I can sort of understand that. I mean, come on, how often do people in apartment buildings have to think about these things? A lot of people have never lived in a house with a visible chimney, nor have had to think about issues like carbon monoxide build-up.
You know when you’re about to do something and you start thinking about all the consequences and safety measures and such that accompany what you’re about to do? Or when you’re about to do something and think “maybe I shouldn’t do this, I don’t fully understand this or know exactly what I’m doing”.
That’s the kind of internal monologue that just didn’t happen here. I know everyone is special to someone else, but you have to look at it statistically. 6,881,621,490 left.
No, wait. They’ve already been replaced ten times over in the time it took me to write this.
That was a strange tangent. No one here is denying these things happen. You are accusing us of being thick, when we know this kind of stuff happens all the time. My question is about how to avoid it.
As for your loss of power, I was reading an article about it, which I linked above. They ARE writing about it, and it IS a national headline.
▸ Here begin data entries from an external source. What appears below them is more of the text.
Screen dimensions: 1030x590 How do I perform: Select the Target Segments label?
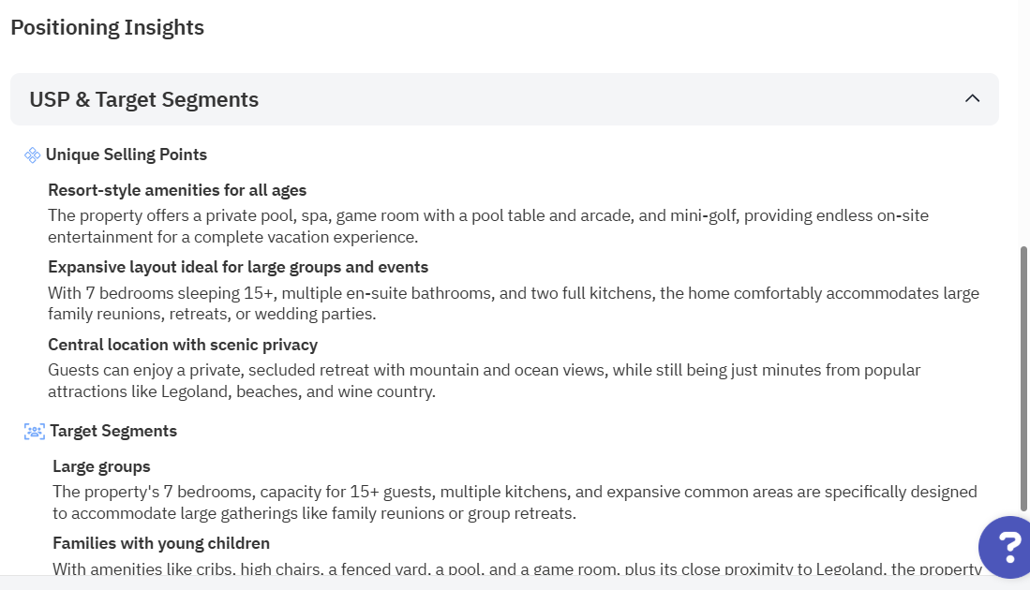coord(113,431)
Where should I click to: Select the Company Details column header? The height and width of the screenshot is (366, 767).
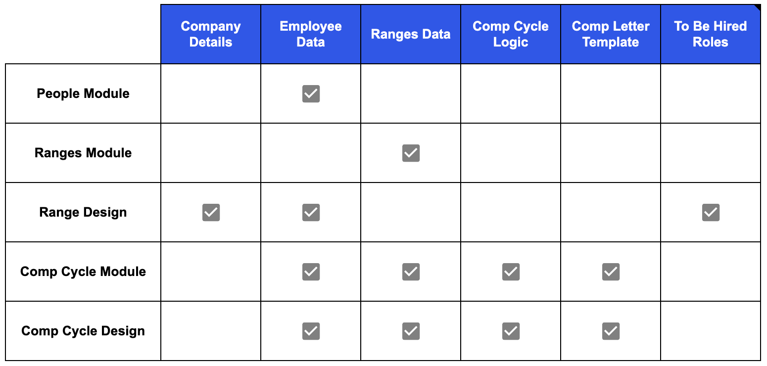tap(211, 34)

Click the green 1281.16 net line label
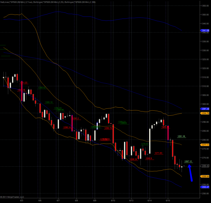click(x=181, y=136)
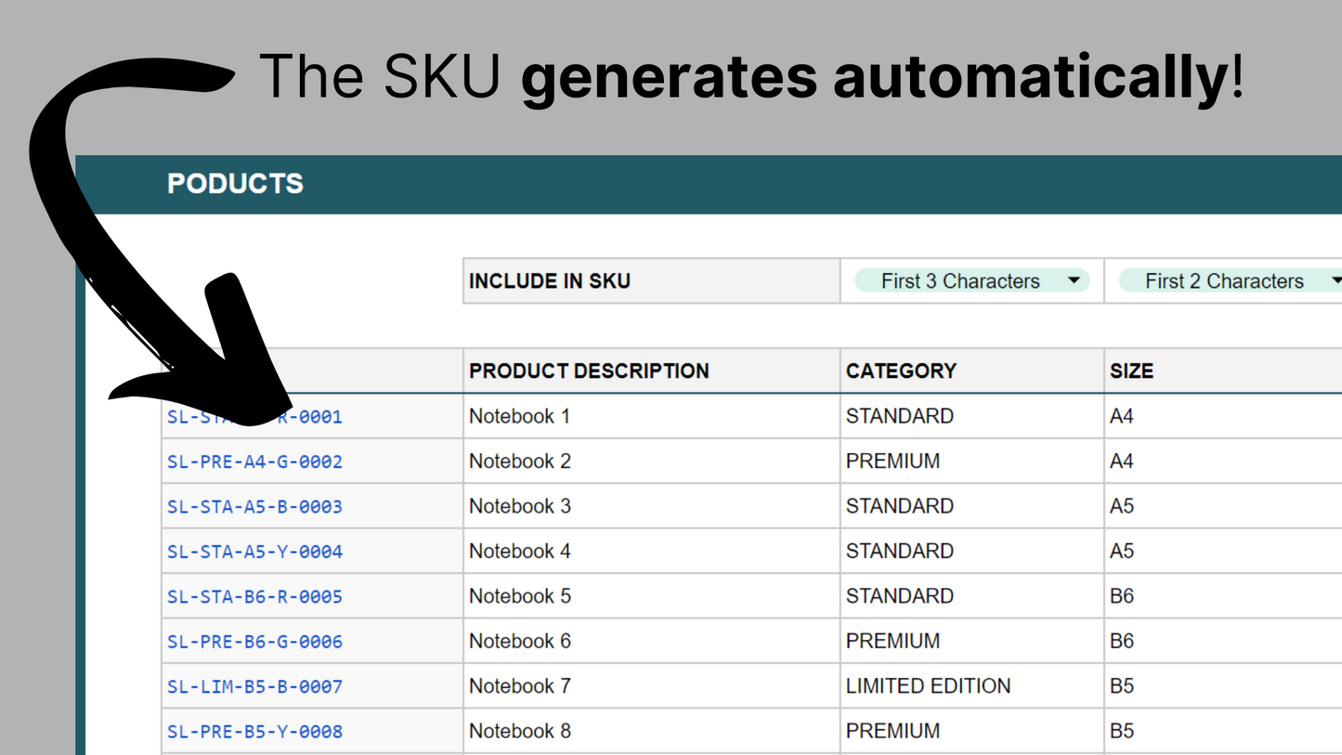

I remember the problem you had over the summer too, yes. You aren’t being ignored.
I remember when I was in college I worked at a hardware store and our most popular hammer was one which actually had instructions on how to use the hammer printed in icons on the side. I always thought that was handy.
The day I saw a phone number for a help hotline on a tube of toothpaste was the day I sort of stopped noticing warning labels. They’re on absolutely everything.
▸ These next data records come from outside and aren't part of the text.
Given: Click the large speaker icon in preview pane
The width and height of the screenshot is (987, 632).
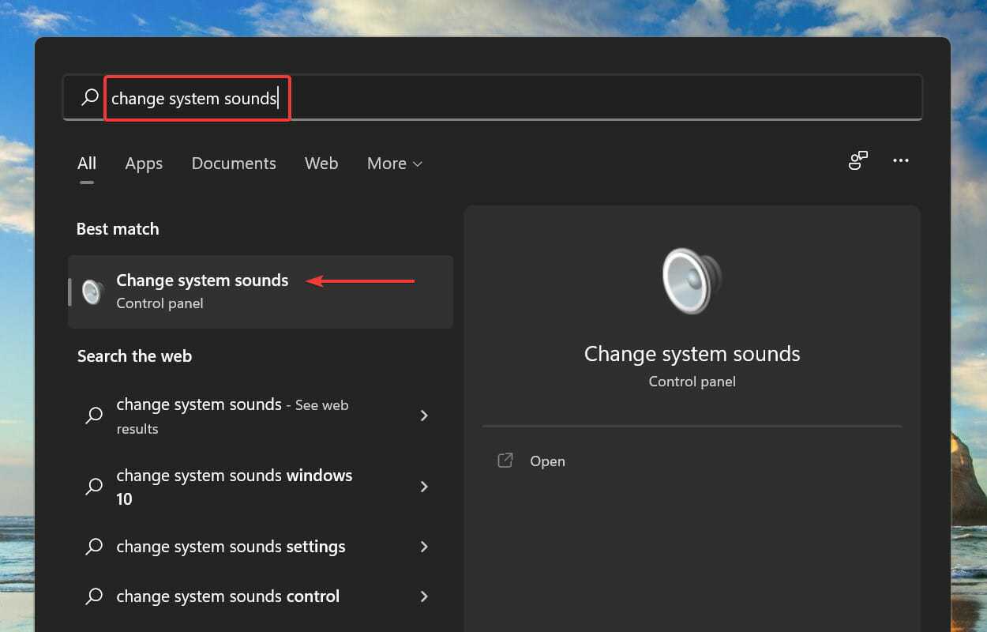Looking at the screenshot, I should click(692, 282).
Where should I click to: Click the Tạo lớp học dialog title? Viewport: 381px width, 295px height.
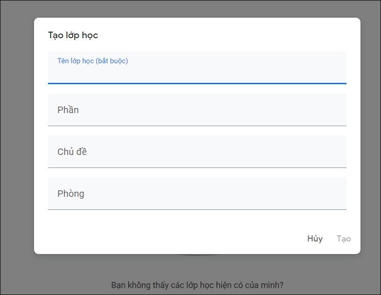[x=73, y=34]
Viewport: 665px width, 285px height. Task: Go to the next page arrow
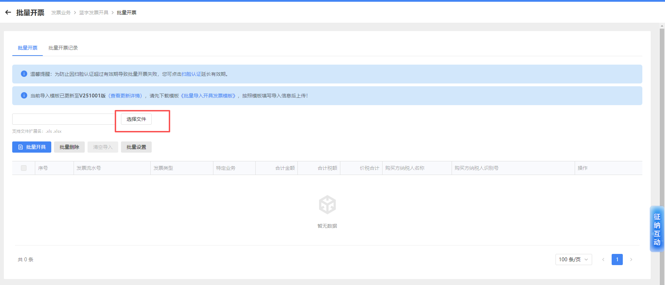631,260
It’s a tough problem because the people who are careless enough to do the really stupid stuff probably aren’t in the habit of carefully reading warning labels.
If you thought you were going to freeze to death, and all you had was a charcoal grill, what would you do? I’d go for the grill if I started getting frostbite, and take my chances.
I nearly killed myself as a young college student in a garage apartment on a cold winter night by shutting all the windows in the deluxe shoebox and running the gas heater all night long. Next day i had the funkiest headache, i could barely breathe, and felt so sick it was all i could do to drive. I spent the next day half asleep under trees in a public park. I never ran the heater again, and just used a crappy electric space heater that took several hours to heat the room.
I knew that carbon monoxide was dangerous but i figured it wouldn’t be bad if i did it for just a few hours…
So which one of you is going to live Hitchhiker’s Guide style?
Personally though I don’t think there’s anything you can do, there is always going to be people that don’t or can’t read, don’t know about the relevant dangers, and who have no ability to think things through.
Using the grill without serious ventillation is just slitting your throat. Anyway, I don’t think people who took reasonable precautions were in danger of freezing to death in this case. The people who died used improper heating, but no one apparently died of hypothermia. I don’t think you can really make the case that this was the person’s only option for survival.